::: RECORDS TO USE :::

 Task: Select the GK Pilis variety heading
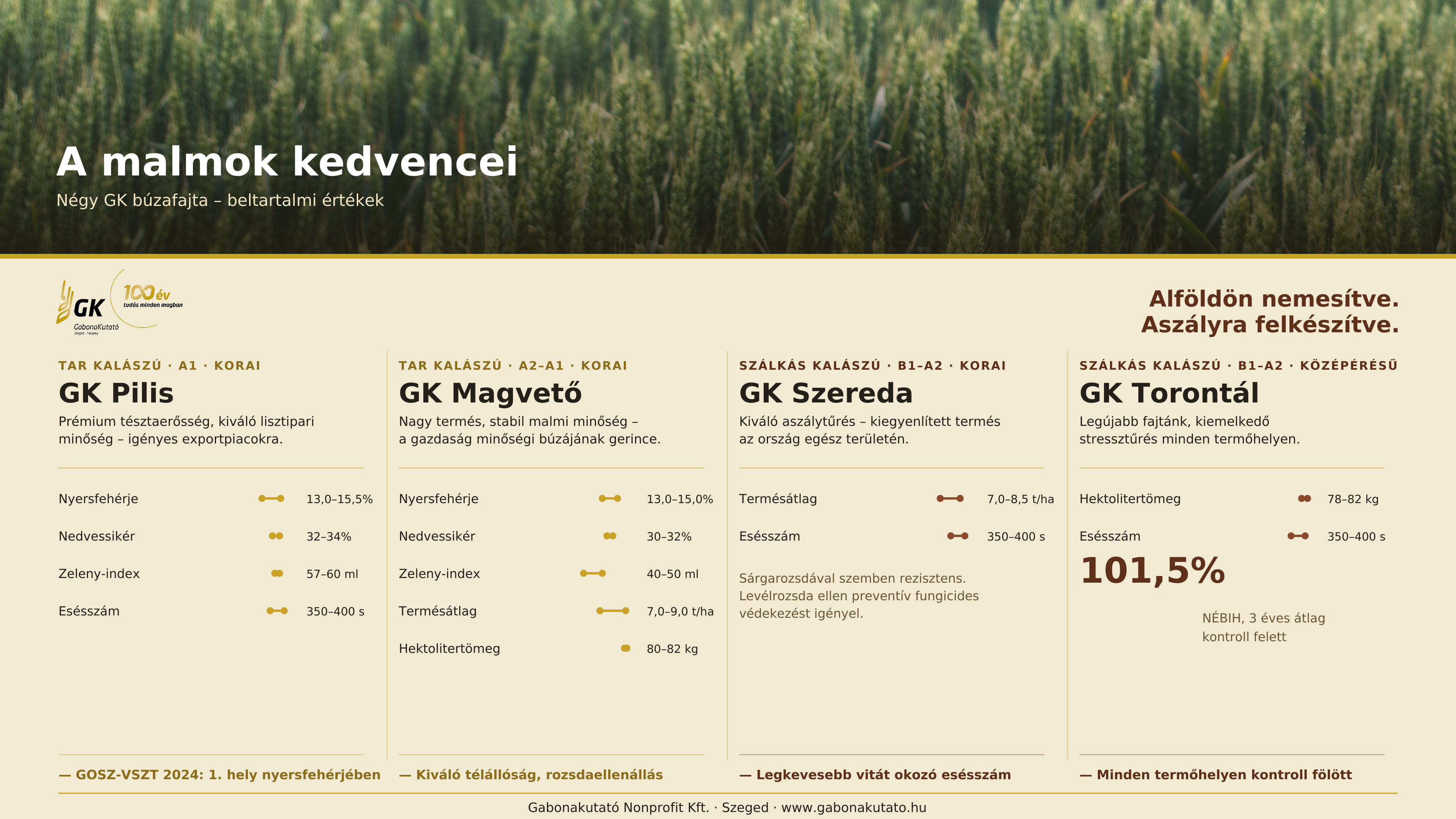pyautogui.click(x=116, y=393)
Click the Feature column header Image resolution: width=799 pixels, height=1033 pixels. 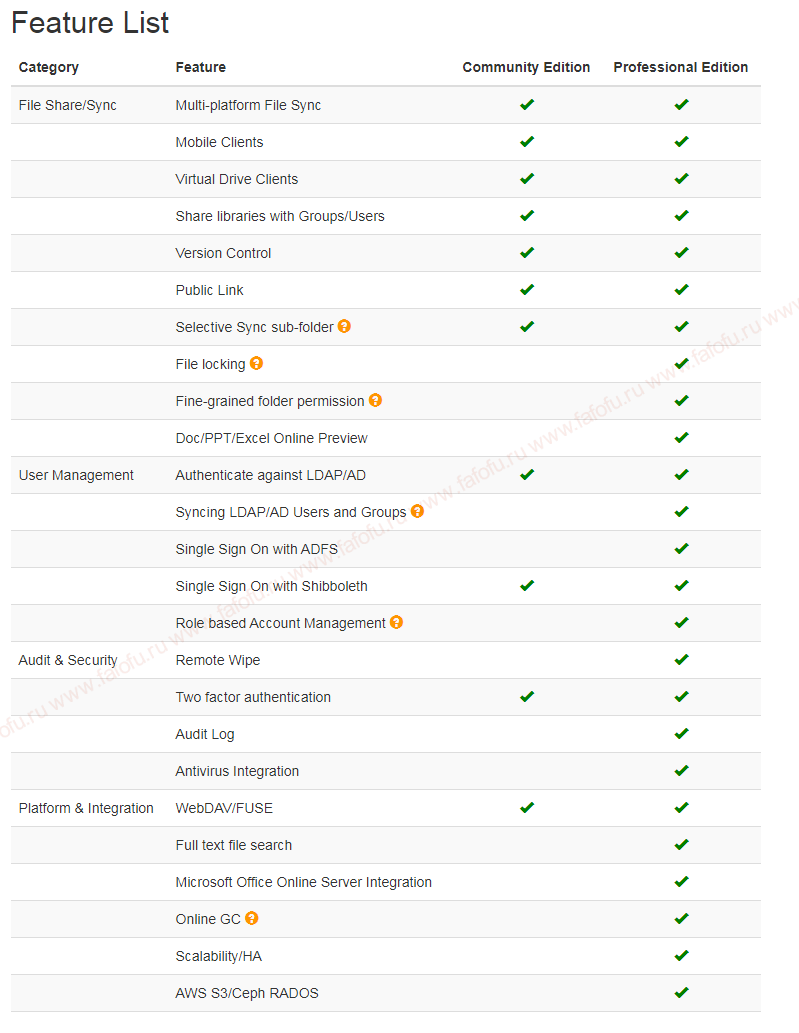[x=200, y=67]
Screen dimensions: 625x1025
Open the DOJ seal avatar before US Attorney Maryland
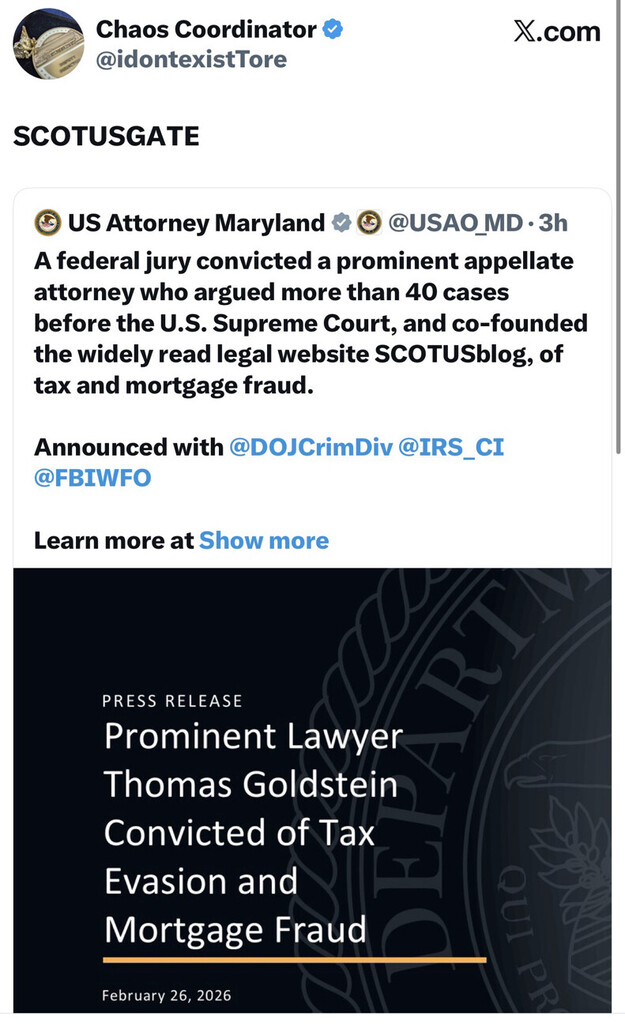click(47, 222)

:::

WHAT THE TASK REQUIRES: Begin at the line containing "Open the DOJ" and extract every line through the end of the records, inclusive, exactly and only; omit pictures.

ANSWER FOR THE TASK:
Open the DOJ seal avatar before US Attorney Maryland
click(47, 222)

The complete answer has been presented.